Here's an example demonstrating Adaptive Query Execution (AQE) in Apache Spark within a Databricks environment. This example will show how AQE can improve the performance of a Spark job by adapting execution plans at runtime.

Setup
Ensure that AQE is enabled in your Databricks environment. You can enable it by setting the following Spark configuration options:

In [0]:
spark.conf.set("spark.sql.adaptive.enabled", "true")
spark.conf.set("spark.sql.adaptive.coalescePartitions.enabled", "true")
spark.conf.set("spark.sql.adaptive.skewJoin.enabled", "true")


Example Scenario
Consider a Spark job that performs a join operation on two large datasets. Without AQE, Spark makes static optimization decisions based on statistics available before execution.
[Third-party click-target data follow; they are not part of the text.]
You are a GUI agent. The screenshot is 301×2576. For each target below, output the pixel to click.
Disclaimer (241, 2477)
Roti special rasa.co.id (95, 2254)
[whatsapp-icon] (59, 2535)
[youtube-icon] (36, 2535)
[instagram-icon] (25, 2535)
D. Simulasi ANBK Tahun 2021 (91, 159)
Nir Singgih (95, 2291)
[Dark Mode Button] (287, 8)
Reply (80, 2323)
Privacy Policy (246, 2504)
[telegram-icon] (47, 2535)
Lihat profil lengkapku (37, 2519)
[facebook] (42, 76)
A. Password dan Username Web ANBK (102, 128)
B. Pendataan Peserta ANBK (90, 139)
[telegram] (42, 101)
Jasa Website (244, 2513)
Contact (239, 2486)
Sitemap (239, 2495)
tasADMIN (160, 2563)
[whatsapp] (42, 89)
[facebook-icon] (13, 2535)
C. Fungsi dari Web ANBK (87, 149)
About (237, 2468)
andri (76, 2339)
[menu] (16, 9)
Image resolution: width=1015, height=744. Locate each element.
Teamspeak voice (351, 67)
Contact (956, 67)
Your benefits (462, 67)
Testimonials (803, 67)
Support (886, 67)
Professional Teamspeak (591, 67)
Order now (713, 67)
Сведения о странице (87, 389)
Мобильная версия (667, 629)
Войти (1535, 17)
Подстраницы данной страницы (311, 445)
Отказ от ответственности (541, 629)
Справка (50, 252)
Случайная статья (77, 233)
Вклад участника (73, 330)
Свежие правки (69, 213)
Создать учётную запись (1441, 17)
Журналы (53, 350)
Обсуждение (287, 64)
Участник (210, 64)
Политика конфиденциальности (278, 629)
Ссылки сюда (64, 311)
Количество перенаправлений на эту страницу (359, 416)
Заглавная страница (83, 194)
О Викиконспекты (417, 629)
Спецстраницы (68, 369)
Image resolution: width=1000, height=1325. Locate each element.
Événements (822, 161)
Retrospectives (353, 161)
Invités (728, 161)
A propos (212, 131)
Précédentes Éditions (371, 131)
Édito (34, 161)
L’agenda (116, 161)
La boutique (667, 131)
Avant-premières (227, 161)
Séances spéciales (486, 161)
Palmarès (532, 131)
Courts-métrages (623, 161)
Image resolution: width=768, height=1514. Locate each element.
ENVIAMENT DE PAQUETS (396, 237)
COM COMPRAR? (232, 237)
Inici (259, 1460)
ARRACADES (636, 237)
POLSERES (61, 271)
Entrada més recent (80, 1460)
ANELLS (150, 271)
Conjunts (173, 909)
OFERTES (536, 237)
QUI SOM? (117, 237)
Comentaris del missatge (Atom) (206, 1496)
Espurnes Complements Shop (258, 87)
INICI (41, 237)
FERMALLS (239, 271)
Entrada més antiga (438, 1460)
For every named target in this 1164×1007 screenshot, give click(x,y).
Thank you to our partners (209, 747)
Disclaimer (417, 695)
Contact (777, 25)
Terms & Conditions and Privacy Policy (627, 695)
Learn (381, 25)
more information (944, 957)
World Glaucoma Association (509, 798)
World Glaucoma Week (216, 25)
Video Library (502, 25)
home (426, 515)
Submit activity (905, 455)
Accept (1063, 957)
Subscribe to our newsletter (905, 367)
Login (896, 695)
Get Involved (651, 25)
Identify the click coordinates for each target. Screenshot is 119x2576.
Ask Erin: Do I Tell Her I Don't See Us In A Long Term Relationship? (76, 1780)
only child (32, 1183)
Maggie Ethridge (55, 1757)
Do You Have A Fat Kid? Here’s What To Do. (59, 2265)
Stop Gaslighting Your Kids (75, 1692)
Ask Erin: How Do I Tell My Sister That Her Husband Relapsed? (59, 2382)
With AQE, Spark can dynamically optimize the join based on runtime data statistics.

Sample Data
Let's create two DataFrames to simulate the join operation.

In [0]:
from pyspark.sql import SparkSession
from pyspark.sql.functions import col
import random

# Initialize Spark session
spark = SparkSession.builder.appName("AQEExample").getOrCreate()

# Enable AQE
spark.conf.set("spark.sql.adaptive.enabled", "true")
spark.conf.set("spark.sql.adaptive.coalescePartitions.enabled", "true")
spark.conf.set("spark.sql.adaptive.skewJoin.enabled", "true")

# Create a DataFrame with skewed data
data1 = [(i, random.randint(1, 100)) for i in range(1, 100001)]
df1 = spark.createDataFrame(data1, ["id", "value1"])

# Create another DataFrame
data2 = [(i, random.randint(1, 100)) for i in range(50000, 150000)]
df2 = spark.createDataFrame(data2, ["id", "value2"])

# Display the data
df1.display(5)
df2.display(5)


id,value1
1,66
2,100
3,43
4,14
5,13
6,50
7,10
8,58
9,35
10,25


id,value2
50000,50
50001,97
50002,73
50003,18
50004,82
50005,40
50006,6
50007,74
50008,64
50009,18


Join Operation Without AQE
First, let's perform the join operation without AQE to see how Spark handles it by default.

In [0]:
# Disable AQE for this example
spark.conf.set("spark.sql.adaptive.enabled", "false")

# Perform join operation
result_without_aqe = df1.join(df2, "id")

# Action to trigger the join
result_without_aqe.count()


Out[3]: 50001

Join Operation With AQE
Now, let's perform the same join operation with AQE enabled and compare the performance.

In [0]:
# Enable AQE
spark.conf.set("spark.sql.adaptive.enabled", "true")

# Perform join operation
result_with_aqe = df1.join(df2, "id")

# Action to trigger the join
result_with_aqe.count()   

Out[4]: 50001